After CRTC made a decision that allowed Big Telecom to control the cost of the Internet, the number of citizens involved with the Stop The Meter campaign began to grow at the rapid rate of over 15,000 per day, and is quickly coming to represent a significant portion of Canada’s voting population.
Though the New Democratic Party (NDP) of Canada did recently come out in opposition to Internet metering, the Liberal and Conservative Parties have remained awkwardly silent.
“Considering the historic public outcry on this issue, we expect the other parties to be scrambling to endorse the Stop The Meter campaign,” said OpenMedia.ca founder Steve Anderson. “If they aren’t, they probably should be.

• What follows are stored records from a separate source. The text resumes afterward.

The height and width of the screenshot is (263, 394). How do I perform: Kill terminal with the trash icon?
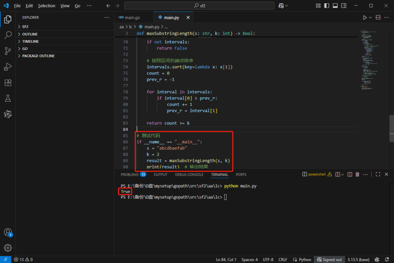point(358,175)
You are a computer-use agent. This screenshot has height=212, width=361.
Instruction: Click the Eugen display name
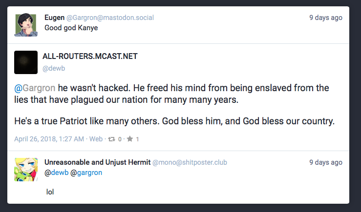[x=54, y=18]
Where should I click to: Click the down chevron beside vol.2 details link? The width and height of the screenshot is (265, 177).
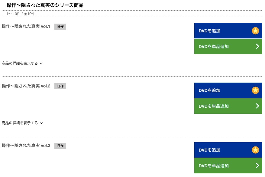[41, 123]
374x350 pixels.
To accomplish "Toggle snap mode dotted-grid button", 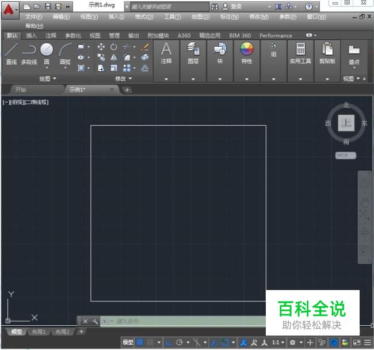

“Canadian voters appear to be unanimous in their distain for greedy big telecom corporations, and the CRTC’s role in enabling them to gouge out citizens’ pocket books, and unfairly hogtie competing independent ISPs. They know that these unnecessary fees will stifle innovation, ground-up entrepreneurialism, and social progress ”
Via Facebook, Twitter, and email, OpenMedia.ca has heard from business owners, media producers, and citizens who have expressed that Internet metering will impede their lifestyles and livelihoods. They are now waiting to see whether their government will represent them, and overturn the CRTC’s usage-based billing decision.